Researchers confirmed this using the chromatin immunoprecipitation protocol. This technique (described previously) involves isolating the histone-DNA-regulatory protein combinations by using antibodies that are capable of binding to ordered chromatin structures. The researchers were able to show that CREB was involved in half the promoters to which MeCP2 was binding. Specifically, CREB was associated with MeCP2 at the promoters where MeCP2 was an activator. Remarkably, CREB was completely absent at promoters that MeCP2 was known to be repressing. In other words, MeCP2 was specifically associating with molecules that normally associated with learning and was activating the genes to which both bind! Not only did this confirm the data from the mass spectrometry, it also extended and refined the results (see Figure).

Conclusions
Clearly, MeCP2 interacts with a broad swath of the transcription regulatory machinery available inside brain cells, both to activate and repress. It specifically interacts with CREB, a protein whose role in learning is preserved over a broad phylogenetic range.

Like all good data, however, these raise as many questions as they answer. At what level are these interactions occurring? Do they interact directly with RNA polymerase II at the promoter, thus exerting more local effects? Do they help in remodeling the higher-order chromatin structure, thus exerting more global effects? Does it do both? Most important, how do the deficits associated with Rett syndrome and autism come from the mutations observed in MeCP2? These questions will represent the next generation of experiments.
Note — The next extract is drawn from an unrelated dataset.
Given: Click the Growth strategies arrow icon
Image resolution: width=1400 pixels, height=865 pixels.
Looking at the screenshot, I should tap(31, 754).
A number of caveats must be mentioned, of course. First, these findings have been shown in laboratory animals, not in humans, and the normal grumpy cautions are in order (these are somewhat assuaged because of the remarkable phylogenetic conservation of CREB-mediating learning responses). Second, these data come from the examination of the hypothalamus. But what about medial temporal lobe structures and other brain regions, such as the forebrain?

None of these questions tarnish the data. They simply contextualize the first-and, in my opinion, most remarkable-association between a known learning protein and a mutation involved in a known cognitive pathology.

And with such boundaries, we have come full circle. I hope that after reading both columns, you can see more clearly the edge of our understanding regarding autism and autism-related disorders. The purse seiner approach described in Part 1, combined with the narrower fishing pole approach described here, represents some truly amazing progress in the attempts to understand these baffling diseases.

It is a heck of a time to be dropping lines in these waters!